Copy exactly the lines from the one containing "You are a computer-use" through the last line of the records below, including both, and leave out any pictures.

(Extracted records)
^^^^^^^^
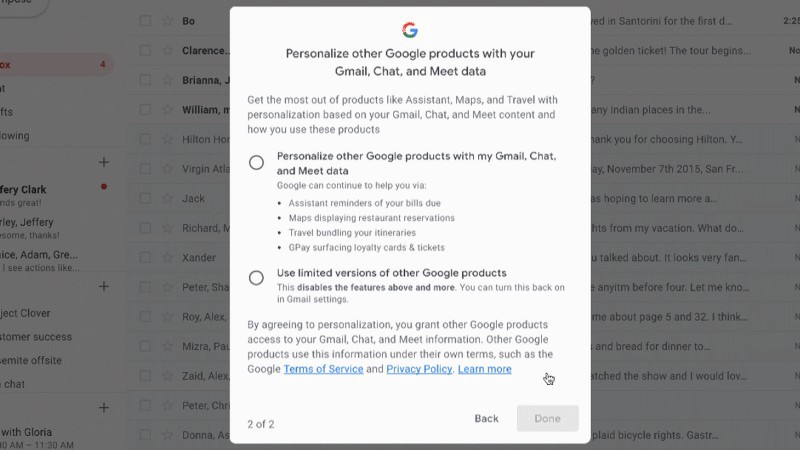The height and width of the screenshot is (450, 800).
Task: Click the plus icon below the chat item
Action: [104, 407]
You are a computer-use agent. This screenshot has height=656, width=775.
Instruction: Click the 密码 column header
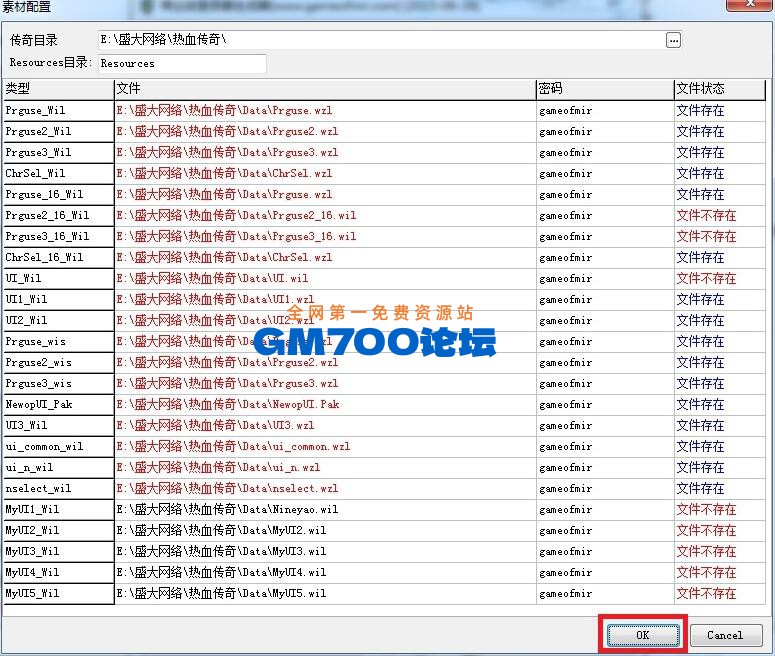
^^^^^^^^
▶ **RESPONSE**
You are a computer-use agent. This screenshot has height=656, width=775.
Instruction: Click the 密码 column header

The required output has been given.